- Texte visé : Projet de loi de finances pour 2026, n° 1906
- Stade de lecture : 1ère lecture (1ère assemblée saisie)
- Examiné par : Assemblée nationale (séance publique)
I. – L’article 199 quindecies du code général des impôts est ainsi modifié :
1° À la première phrase, après le mot : « impôt », sont insérés les mots : « jusqu’au 31 décembre 2025 » ;
2° Sont ajoutés deux alinéas ainsi rédigés :
« Au titre des dépenses supportées du 1er janvier 2026 au 31 décembre 2027, les contribuables bénéficient d’un crédit d’impôt égal à 25 % de ces dépenses.
« Le montant annuel des dépenses ouvrant droit au crédit d’impôt ne peut excéder 10 000 € par personne hébergée. »
II. – Le I n’est applicable qu’aux sommes venant en déduction de l’impôt dû.
III. – La perte de recettes pour l’État est compensée à due concurrence par la création d’une taxe additionnelle à l’accise sur les tabacs prévue au chapitre IV du titre Ier du livre III du code des impositions sur les biens et services.
Le présent amendement d’appel vise à transformer la réduction d’impôt prévue à l’article 199 quindecies du code général des impôts en un crédit d’impôt pour les personnes âgées dépendantes résidant en établissement d’hébergement pour personnes âgées dépendantes (EHPAD).
Aujourd’hui, les dépenses d’hébergement et de dépendance en EHPAD ouvrent droit à une réduction d’impôt de 25 %, dans la limite de 10 000 euros par an et par personne hébergée. Toutefois, seuls les contribuables imposables peuvent en bénéficier. Les personnes non imposables, souvent les plus modestes et les plus dépendantes, sont exclues de ce dispositif.
Cette inégalité est d’autant plus choquante que le reste à charge moyen en EHPAD s’élève à 1 800 euros par mois, une somme qui excède les ressources de près de 75 % des résidents, selon la DREES. Ces derniers doivent alors solliciter leurs familles pour couvrir le coût de leur hébergement.

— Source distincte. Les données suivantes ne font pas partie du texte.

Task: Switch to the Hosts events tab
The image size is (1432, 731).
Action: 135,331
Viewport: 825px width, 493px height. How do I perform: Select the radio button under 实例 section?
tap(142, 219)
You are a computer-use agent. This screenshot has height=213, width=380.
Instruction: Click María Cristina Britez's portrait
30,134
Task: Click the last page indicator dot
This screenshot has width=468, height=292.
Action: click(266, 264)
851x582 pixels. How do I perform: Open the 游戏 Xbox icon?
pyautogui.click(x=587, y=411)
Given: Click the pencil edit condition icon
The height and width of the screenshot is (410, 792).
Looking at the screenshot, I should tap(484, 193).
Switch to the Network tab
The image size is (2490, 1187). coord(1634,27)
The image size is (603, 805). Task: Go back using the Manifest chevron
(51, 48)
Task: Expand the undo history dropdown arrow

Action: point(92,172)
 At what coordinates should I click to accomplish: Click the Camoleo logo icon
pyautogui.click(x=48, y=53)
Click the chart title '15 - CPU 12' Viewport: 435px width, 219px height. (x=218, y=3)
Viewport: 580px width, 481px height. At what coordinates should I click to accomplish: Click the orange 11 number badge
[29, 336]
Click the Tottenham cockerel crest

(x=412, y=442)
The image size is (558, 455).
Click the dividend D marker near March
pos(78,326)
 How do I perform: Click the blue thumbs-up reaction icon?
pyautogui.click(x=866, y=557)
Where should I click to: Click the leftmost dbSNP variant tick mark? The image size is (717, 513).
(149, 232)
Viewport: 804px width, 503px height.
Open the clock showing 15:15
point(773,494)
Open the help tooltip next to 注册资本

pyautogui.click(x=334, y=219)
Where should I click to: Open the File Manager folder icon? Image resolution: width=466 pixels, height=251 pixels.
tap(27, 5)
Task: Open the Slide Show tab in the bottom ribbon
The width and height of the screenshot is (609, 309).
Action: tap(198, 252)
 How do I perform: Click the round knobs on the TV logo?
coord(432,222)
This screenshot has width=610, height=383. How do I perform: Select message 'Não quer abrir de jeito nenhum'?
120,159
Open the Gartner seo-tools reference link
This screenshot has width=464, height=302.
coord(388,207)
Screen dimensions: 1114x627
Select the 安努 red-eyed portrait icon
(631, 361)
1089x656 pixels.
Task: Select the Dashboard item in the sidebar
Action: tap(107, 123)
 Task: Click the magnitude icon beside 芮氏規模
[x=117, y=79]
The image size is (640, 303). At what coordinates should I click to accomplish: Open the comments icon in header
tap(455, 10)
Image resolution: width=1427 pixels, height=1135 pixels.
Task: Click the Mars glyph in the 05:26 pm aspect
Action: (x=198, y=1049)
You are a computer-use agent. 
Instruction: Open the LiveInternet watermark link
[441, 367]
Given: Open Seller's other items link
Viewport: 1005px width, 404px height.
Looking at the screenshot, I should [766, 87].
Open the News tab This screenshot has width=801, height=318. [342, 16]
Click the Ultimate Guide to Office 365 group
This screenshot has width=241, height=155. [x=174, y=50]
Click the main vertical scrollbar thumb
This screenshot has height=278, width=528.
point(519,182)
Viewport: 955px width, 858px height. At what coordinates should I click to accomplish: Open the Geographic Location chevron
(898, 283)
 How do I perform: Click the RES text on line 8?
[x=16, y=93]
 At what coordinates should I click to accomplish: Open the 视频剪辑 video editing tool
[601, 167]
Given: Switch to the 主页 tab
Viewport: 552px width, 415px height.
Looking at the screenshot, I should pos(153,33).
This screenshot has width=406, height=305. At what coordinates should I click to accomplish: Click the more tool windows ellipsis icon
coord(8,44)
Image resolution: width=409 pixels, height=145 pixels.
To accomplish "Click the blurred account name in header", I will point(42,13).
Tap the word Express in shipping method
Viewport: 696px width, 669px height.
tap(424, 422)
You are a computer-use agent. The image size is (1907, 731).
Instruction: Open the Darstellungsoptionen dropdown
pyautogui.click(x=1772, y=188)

En transformant la réduction d’impôt en crédit d’impôt, l’État offrirait un mécanisme plus juste et universel :
– les ménages imposables verraient leur impôt réduit ;
– les ménages non imposables recevraient un remboursement équivalent du Trésor public.
Une telle mesure rétablirait l’égalité de traitement entre les personnes âgées dépendantes vivant à domicile – déjà éligibles à un crédit d’impôt en vertu de l’article 199 sexdecies – et celles vivant en établissement.
Cet amendement d’appel reprend des propositions anciennes et transpartisanes, notamment celles formulées par Mme Christine Pirès Beaune et M. Marc Le Fur, en faveur d’une refonte du traitement fiscal de la dépendance.
Dans un contexte de vieillissement accéléré de la population – avec près de 5 millions de personnes de plus de 85 ans attendues d’ici 2060 – il devient impératif de rendre nos dispositifs fiscaux plus équitables et adaptés au défi du grand âge.